• WORK ITEM: Search the records for the word "Given". Copy every line where it appears.

• DATA LISTING:

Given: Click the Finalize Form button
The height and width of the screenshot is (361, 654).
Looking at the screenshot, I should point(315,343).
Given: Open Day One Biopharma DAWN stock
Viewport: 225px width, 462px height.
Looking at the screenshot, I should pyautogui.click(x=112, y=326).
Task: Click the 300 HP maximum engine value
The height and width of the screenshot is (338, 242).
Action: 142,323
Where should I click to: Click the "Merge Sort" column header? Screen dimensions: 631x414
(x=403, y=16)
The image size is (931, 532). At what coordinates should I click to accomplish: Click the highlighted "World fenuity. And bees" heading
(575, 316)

* * *

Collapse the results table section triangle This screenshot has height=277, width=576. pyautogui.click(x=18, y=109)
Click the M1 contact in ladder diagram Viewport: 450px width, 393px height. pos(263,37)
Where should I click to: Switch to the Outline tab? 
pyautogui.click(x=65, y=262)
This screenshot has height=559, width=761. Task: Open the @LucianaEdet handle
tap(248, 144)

...

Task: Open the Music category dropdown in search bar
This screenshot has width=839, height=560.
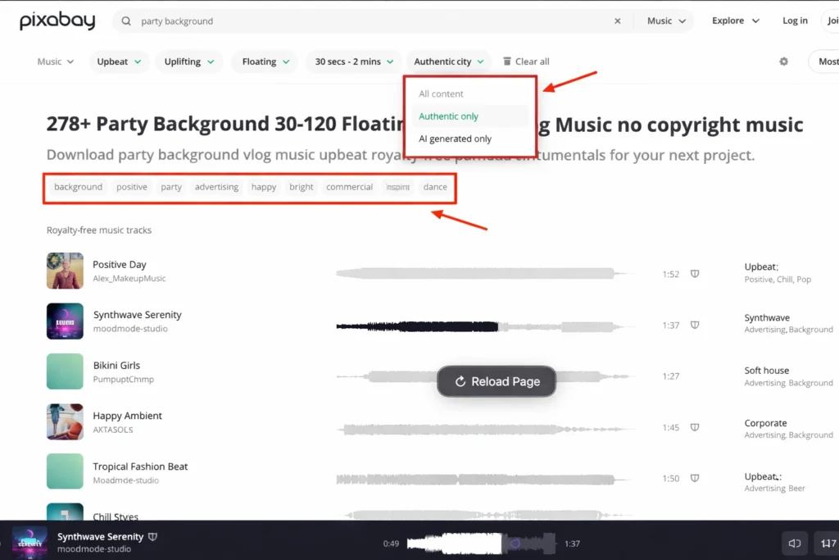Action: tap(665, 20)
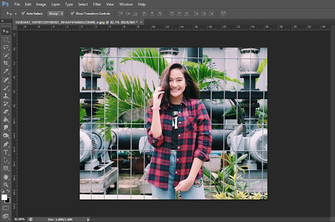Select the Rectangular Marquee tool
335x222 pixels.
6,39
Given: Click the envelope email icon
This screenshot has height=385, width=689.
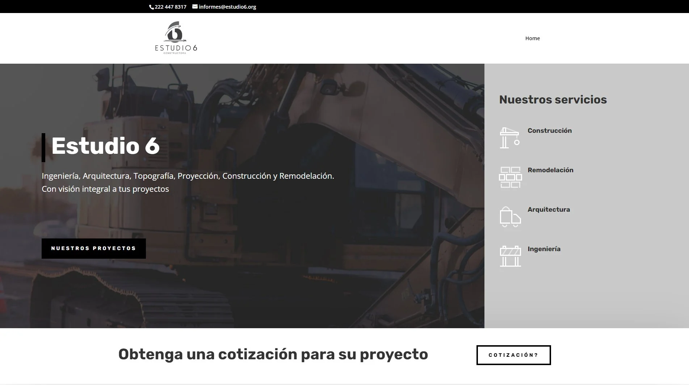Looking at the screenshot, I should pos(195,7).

• ANSWER FOR THIS EXERCISE:
Given: Click the Finalize Form button
Given: Open Day One Biopharma DAWN stock
Given: Click the envelope email icon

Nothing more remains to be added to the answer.